Now, we can train the model using the same train_model function as before.

model_conv = train_model(model_conv, criterion, optimizer_conv, exp_lr_scheduler, num_epochs=25)

Again, we print the training and validation loss and accuracy for each epoch and record the best model parameters based on validation accuracy.

Epoch 0/24
----------
train Loss: 0.7446 Acc: 0.5350
val Loss: 0.4117 Acc: 0.7864

Epoch 1/24
----------
train Loss: 0.6309 Acc: 0.6682
val Loss: 0.3449 Acc: 0.8447

Epoch 2/24
----------
train Loss: 0.6819 Acc: 0.6614
val Loss: 0.6134 Acc: 0.6990

…

Epoch 23/24
----------
train Loss: 0.5224 Acc: 0.7381
val Loss: 0.3565 Acc: 0.8738

Epoch 24/24
----------
train Loss: 0.5292 Acc: 0.7336
val Loss: 0.3602 Acc: 0.8738

Training complete in 8m 42s
Best val Acc: 0.8835

After freezing the layers, our best validation accuracy is now recorded as 0.8835 – great!

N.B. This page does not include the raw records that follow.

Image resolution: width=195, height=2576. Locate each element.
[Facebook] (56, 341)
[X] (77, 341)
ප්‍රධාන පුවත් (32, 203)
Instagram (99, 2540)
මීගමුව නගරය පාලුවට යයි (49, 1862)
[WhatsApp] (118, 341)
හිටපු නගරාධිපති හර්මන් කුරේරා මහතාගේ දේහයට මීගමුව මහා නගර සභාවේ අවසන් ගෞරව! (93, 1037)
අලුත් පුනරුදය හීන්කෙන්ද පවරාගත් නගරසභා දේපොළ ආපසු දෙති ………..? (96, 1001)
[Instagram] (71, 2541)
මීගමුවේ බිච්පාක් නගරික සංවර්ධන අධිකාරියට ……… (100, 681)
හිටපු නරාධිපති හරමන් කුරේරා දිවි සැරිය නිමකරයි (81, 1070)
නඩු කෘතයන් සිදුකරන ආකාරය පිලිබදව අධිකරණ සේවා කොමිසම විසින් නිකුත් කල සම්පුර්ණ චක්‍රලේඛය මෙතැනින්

Let’s now visualize our model!

visualize_model(model_conv)

plt.ioff()
plt.show()

Inference on custom images

While it is interesting to see how well our model performs on a pre-made dataset, it will doubtless be more exciting if we can test our model on any image pulled from Google. Allegheny College (of which I am now an alumnus!) has a statue of an alligator on its campus. For fun, then, let’s see how well our model performs when fed an image of this very statue. Here’s the image:

Let’s create a function that takes a model and an image as input, processes the image, makes predictions using the model, and displays the image along with its respective predicted class label.

def visualize_model_predictions(model, img_path):
    # Store the current training state of the model
    was_training = model.training
    # Set the model to evaluation mode
    model.eval()

    # Open and preprocess the image from the specified path
    img = Image.open(img_path)
    img = data_transforms['val'](img)  # Apply the same transformations as for validation data
    img = img.unsqueeze(0)  # Add a batch dimension
    img = img.to(device)  # Move the image to the specified device (GPU or CPU)

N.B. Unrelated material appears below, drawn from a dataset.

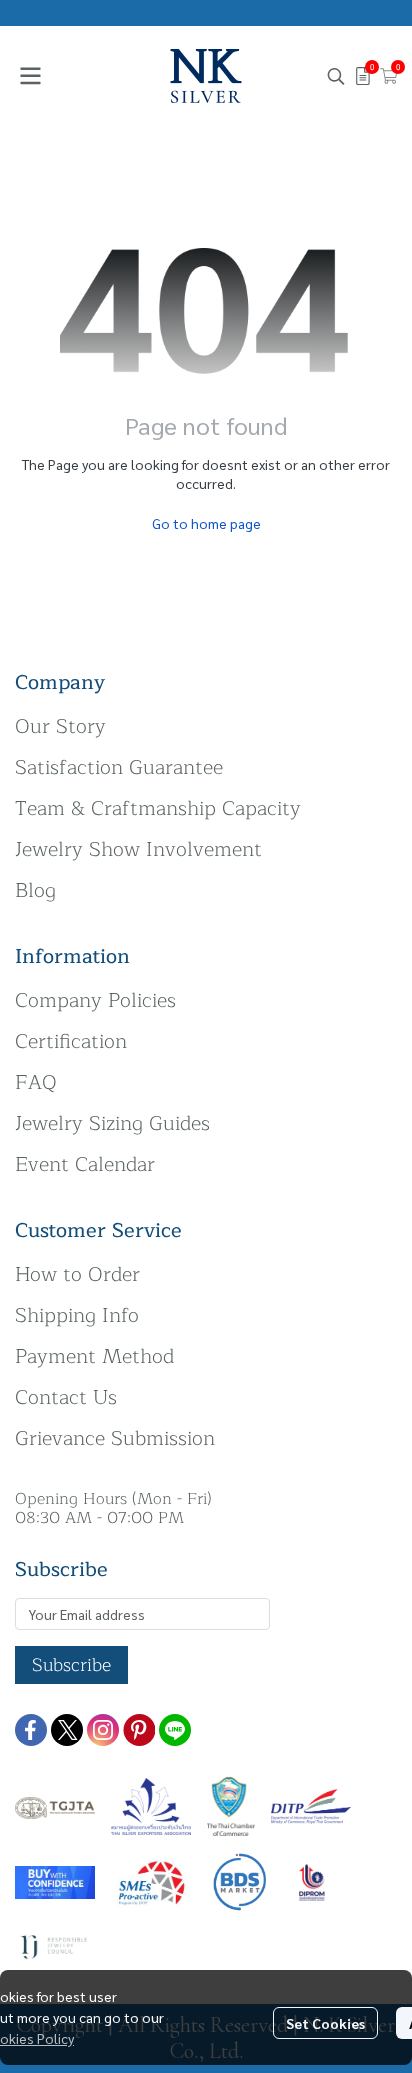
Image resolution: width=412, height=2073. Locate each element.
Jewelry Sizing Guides (112, 1123)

    # Disable gradient computation during inference
    with torch.no_grad():
        # Forward pass to obtain predictions
        outputs = model(img)
        _, preds = torch.max(outputs, 1)

        # Display the image and its predicted class
        ax = plt.subplot(2, 2, 1)  # Create a subplot
        ax.axis('off')  # Turn off axis labels
        ax.set_title(f'Predicted: {class_names[preds[0]]}')  # Set the title with the predicted class name
        imshow(img.cpu().data[0])  # Display the image

        # Restore the model's original training state
        model.train(mode=was_training)

We can now predict the label of our image.

# Visualize predictions for a single image using the specified model
visualize_model_predictions(
    model_conv,
    img_path='/content/drive/MyDrive/crocodylia_data/alligator.jpeg'  # Specify the path to the image
)

# Turn off interactive mode for matplotlib to display the plot
plt.ioff()

# Display the plot with the image and its predictions
plt.show()

Indeed, the statue is in fact one of an alligator! Wonderful!

Conclusion

Using transfer learning with PyTorch, we’ve explored how we can finetune a pretrained ConvNet and employ it to a novel sitation (in this case, a small dataset of alligator and crocodile images). By harnessing the knowledge encoded in pretrained models, we can accelerate our model development process and achieve great results with relatively small datasets!